By Alastair Reynolds On the Steel Breeze - Alastair Reynolds

Running out of superlatives now. The second part of a three-part narrative begun with “Blue Remembered Earth” takes us back to the land of Afro-futurism, cognitively uplifted elephants and a giant mandala (“as wide as equatorial Africa”) on the surface of the planet Crucible. However the waters (of the Merfolk?) are muddied most pleasingly leaving this reader well up for part 3.
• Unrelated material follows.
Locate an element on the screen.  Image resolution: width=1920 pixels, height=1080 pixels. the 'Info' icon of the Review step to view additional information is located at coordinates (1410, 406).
In “Steel Breeze” we have three clones of Chiku Akinya in play: one remains on Earth in Lisbon, another heads for the mysterious planet Crucible and another tries to catch up with her space-faring Grandmother Eunice. Earthbound Chiku discovers data from Crucible has been mucked about with by a malevolent AI “Arachne”: that Mandala is certainly there but, deliciously, so is something else in orbit and preliminary terraforming by robot pioneers is notable by its absence. There’s also the little problem that the ships heading there set off without any idea how they might be able to slow down once they arrive. Oh, plus that AI “Arachne” has got it in for an illegally built AI facsimile of Chiku’s famous grandmother. After a trip to parlay with the space-whale Arethusa (yes, really) and a disastrous Venus encounter with June Wing (who gets a beautifully described au revoir) we split our time between the Lisbon Chiku and the one travelling to Crucible. Ahead lies a sort of Windows 97 version of Arachne, the mysterious Watchkeepers and big decisions to be made, particularly about the advisability of letting artificial intelligences into your head. If you think you’re under pressure at work, check out what the characters here have to go through. I’d be signing up for “skipover” like a shot.
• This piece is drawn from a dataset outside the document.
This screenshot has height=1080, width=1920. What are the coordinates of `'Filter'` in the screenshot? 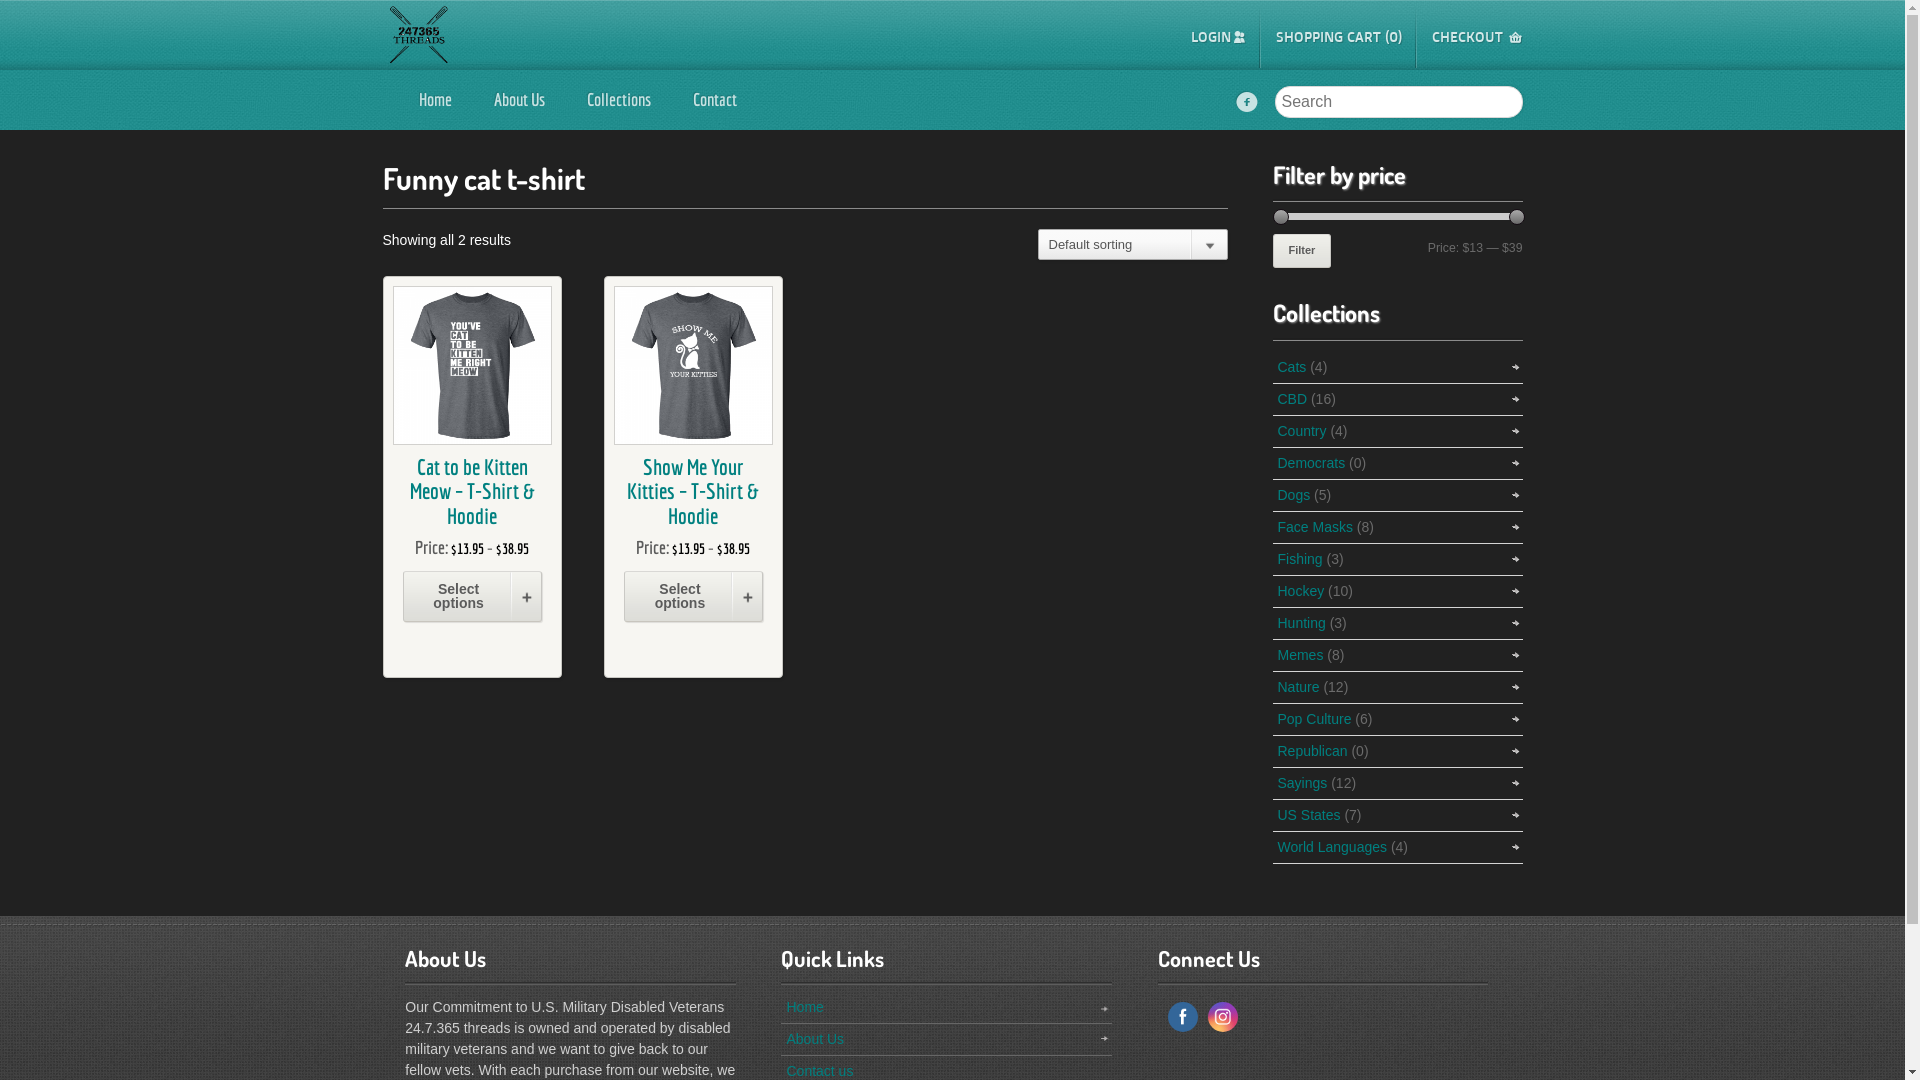 It's located at (1301, 249).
Reynolds’ ideas are never wildly out of left-field – he’s not Philip K. Dick – it’s all rocket-fuelled versions of ideas doing the rounds today. However, anyone can extrapolate but Reynolds never forgets we as readers wouldn’t mind having a bit of fun too in amongst all the SF-ness. He maintains what Rider Haggard called “the grip”, that difficult to quantify adhesive glue that keeps us turning the pages and which is the mark of all great popular writers. I admit I don’t *quite* get Reynolds’ interest in elephants but I’m perfectly willing to indulge him when everything else whirling around in the mix makes for such good readin’. I love his sense of story: the secret passages, a door only one person can open, a mysterious explosion during experiments to create a new power source to decelerate after space travel. “On The Steel Breeze” put me in mind of John Wyndham’s “The Outward Urge” – another novel that tackled the classic SF subject of man’s ascent to the stars – and while Reynolds’ “Revelation Space” trilogy seems to get most of the light I can’t see why, if he sticks the landing with part 3, “Poseidon’s Children” shouldn’t be considered just as good – at least by me, if the critical consensus hasn’t got there already. That’d two slam-dunk trilogies to his name. Imagine if the man went absolutely crazy and embarked on a 10 book sequence. Now there would be some reading.